▸ THE PROBLEM:
In the essay about the little girl who learns to cook, write out the part from "She had two" to "Husband ke?", replacing "stool" with "bench".
— START PASSAGE GIVEN —
I must born a boy or die trying – Viola Okolie

I must born a boy or die trying – Viola Okolie

There was this lady I used to know.

She had two kids, a boy and a girl.

From as little as 7 years, she would keep a small stool near the gas cooker and have her daughter stand on it and cook.

This little girl would fry fish with all its oil splatters, make soups (at least two or three different ones at a go), cook for the family and even attempt to pound yam. It was pretty impressive except for one thing.

Every time you commended that little girl as in – “oh my, you made this stew yourself? You are quite a big girl now o”; she would respond with: “my husband will be very happy with me”.

Husband ke?

At 9?

At that period, I was a young corper, living very far away from home. Matter of fact, I had left home for the university when I was a little over 15 years old and we cooked as soon as we got to school.

So, I tried to explain to the girl that she was learning fast and at some point in time, she would live alone and have to cook for herself. She could also be a chef, a caterer, she could even teach others how to cook; but every time you brought that up, she had a “husband” angle to counter your attempts to make her see herself beyond just being a wife.
— END PASSAGE GIVEN —
— START EXCERPTED RECORDS —
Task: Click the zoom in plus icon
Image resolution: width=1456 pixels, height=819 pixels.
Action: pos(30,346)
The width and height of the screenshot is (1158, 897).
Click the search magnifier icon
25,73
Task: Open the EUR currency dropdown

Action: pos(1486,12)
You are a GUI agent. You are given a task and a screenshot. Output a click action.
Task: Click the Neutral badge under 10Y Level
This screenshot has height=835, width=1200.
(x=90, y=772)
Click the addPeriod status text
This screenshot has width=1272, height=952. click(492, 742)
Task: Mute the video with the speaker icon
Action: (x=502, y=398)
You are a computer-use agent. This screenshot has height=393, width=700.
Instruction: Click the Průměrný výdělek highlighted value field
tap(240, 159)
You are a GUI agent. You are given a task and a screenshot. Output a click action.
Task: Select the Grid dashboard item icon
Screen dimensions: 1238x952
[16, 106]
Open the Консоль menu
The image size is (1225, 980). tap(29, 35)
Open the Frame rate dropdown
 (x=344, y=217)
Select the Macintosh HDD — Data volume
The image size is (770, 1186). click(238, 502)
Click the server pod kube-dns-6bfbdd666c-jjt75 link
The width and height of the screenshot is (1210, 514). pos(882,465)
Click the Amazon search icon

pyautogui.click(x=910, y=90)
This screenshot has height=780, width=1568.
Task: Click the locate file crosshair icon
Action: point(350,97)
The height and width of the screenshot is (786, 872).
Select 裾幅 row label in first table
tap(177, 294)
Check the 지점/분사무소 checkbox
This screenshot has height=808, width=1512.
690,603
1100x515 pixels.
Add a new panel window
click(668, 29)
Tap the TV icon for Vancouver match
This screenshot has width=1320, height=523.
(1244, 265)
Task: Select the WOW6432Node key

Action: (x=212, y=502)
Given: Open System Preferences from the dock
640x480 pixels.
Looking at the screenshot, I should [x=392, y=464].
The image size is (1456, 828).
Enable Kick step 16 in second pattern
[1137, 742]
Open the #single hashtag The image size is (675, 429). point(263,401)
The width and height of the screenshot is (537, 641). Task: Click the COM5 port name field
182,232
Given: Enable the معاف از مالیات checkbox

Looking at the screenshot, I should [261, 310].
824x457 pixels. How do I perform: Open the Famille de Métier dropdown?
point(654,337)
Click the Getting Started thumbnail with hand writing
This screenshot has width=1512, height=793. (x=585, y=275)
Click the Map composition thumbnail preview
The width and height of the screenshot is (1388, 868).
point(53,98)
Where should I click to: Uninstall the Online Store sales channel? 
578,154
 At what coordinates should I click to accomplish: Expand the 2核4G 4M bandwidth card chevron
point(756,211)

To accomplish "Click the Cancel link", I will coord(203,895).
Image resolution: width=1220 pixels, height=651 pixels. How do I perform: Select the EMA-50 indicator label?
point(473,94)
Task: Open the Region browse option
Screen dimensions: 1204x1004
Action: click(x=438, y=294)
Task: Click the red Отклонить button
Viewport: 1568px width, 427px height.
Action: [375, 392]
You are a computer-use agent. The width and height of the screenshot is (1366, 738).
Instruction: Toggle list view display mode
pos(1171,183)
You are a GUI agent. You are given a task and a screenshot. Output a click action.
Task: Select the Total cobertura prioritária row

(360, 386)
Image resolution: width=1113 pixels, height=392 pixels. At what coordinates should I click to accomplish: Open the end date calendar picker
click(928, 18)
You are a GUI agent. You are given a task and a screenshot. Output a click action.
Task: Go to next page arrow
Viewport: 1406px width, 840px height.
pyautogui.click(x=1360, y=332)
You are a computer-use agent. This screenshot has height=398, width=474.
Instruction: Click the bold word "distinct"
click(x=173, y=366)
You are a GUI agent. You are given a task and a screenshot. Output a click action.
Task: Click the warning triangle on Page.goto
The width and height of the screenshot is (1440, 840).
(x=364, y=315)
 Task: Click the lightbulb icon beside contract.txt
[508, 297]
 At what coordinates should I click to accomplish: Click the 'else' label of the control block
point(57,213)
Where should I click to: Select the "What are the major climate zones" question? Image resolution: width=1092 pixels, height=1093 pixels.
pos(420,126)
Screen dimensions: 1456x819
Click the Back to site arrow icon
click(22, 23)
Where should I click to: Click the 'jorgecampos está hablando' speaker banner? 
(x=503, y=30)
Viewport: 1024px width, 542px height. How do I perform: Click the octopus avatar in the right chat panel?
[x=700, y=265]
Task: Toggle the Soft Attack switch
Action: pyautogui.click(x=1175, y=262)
— END EXCERPTED RECORDS —
▸ ANSWER TO THE PROBLEM:
She had two kids, a boy and a girl.

From as little as 7 years, she would keep a small bench near the gas cooker and have her daughter stand on it and cook.

This little girl would fry fish with all its oil splatters, make soups (at least two or three different ones at a go), cook for the family and even attempt to pound yam. It was pretty impressive except for one thing.

Every time you commended that little girl as in – “oh my, you made this stew yourself? You are quite a big girl now o”; she would respond with: “my husband will be very happy with me”.

Husband ke?